Any pair of vectors $v \in V$ and $w \in W$ gives a vector $v \otimes w \in V \otimes W$, but unfortunately there are more vectors in $V \otimes W$ then just what you can get from such pairs. So there is no easy description of the elements of $V \otimes W$ in terms of elements of $V$ and elements of $W$. The elements of $V \otimes W$ are just linear combinations of the symbols $v_i \otimes w_j$. – Jim Jan 31 '14 at 00:21



And building a tensor product of two vectors does this just give a plane? Are you saying then that this plane can only be described via pairs of these vectors? – Jan 31 '14 at 00:23


There are no planes here. The tensor product of two vectors $v \otimes w$ is a single vector in $V \otimes W$. – Jim Jan 31 '14 at 02:16
Every tensor is associated with a linear map that produces a scalar.

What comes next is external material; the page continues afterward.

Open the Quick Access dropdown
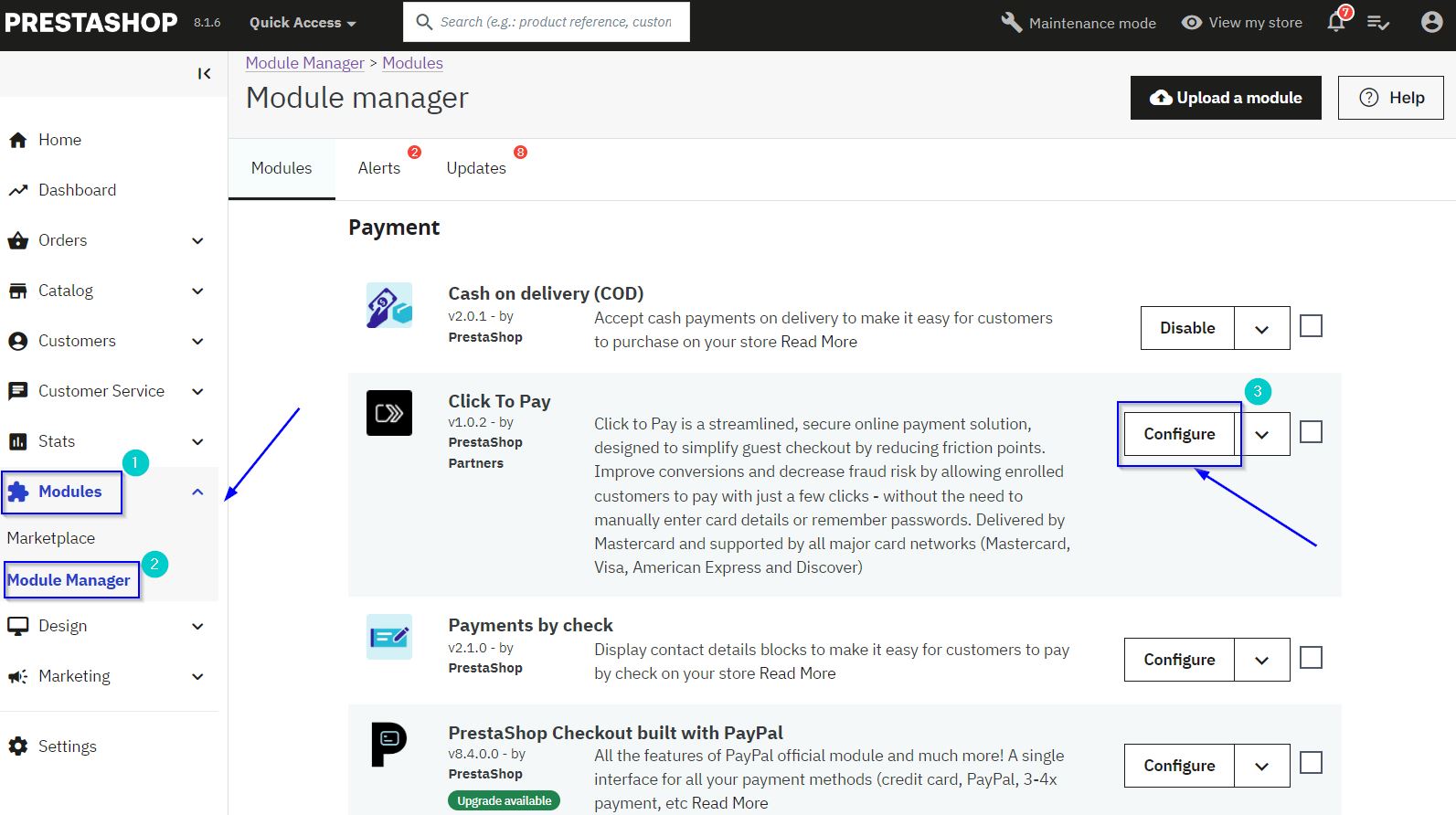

For instance, a vector can be identified with a map that takes in another vector (in the presence of an inner product) and produces a scalar. If I have a vector $v$ and some input vector $a$, then I define the map $\underline v(a) \equiv v \cdot a$.

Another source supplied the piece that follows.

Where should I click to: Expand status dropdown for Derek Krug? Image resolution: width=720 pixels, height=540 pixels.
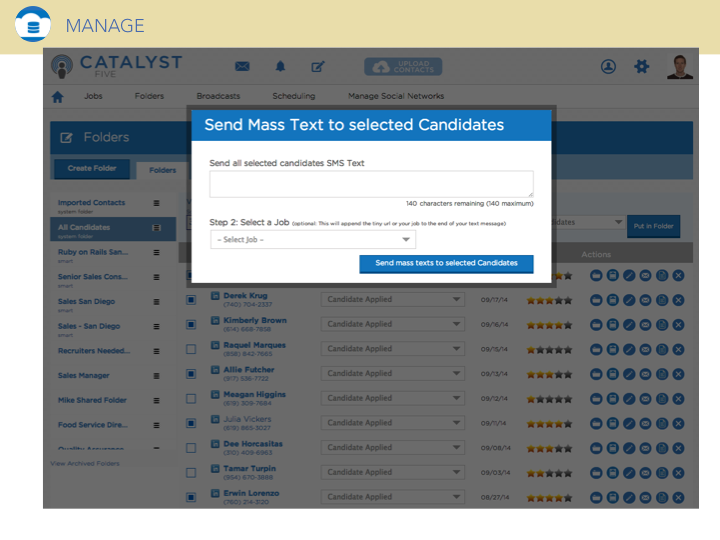[393, 299]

A matrix is just a representation of a map that takes in two vectors. Usually we say matrices take in vectors and produce vectors. $T(a) \mapsto a'$ for instance. But you can instead use the inner product and say there is a map $\underline T(a, b)$ which produces a scalar by $\underline T(a, b) = T(a) \cdot b$.
Tensors obey certain transformation laws. A change of basis for a matrix is a similarity transformation; for tensors the rule is just a generalization of this idea. This gives a way to compute the components of a tensor in a new basis, but the underlying map can be thought of as unchanging, the same way a vector expressed in a new basis is geometrically considered the same as it was before.
Some tensors correspond to geometric objects or primitives. As I said, vectors can be thought of as very simple tensors. Some other tensors correspond to planes, volumes, and so on, formed directly from 2, 3, or more vectors. Clifford algebra is a part of the tensor algebra, dealing directly with such geometrically significant objects. Not all tensors are so easily to visualize or imagine, though; the rest can only be thought of abstractly as maps.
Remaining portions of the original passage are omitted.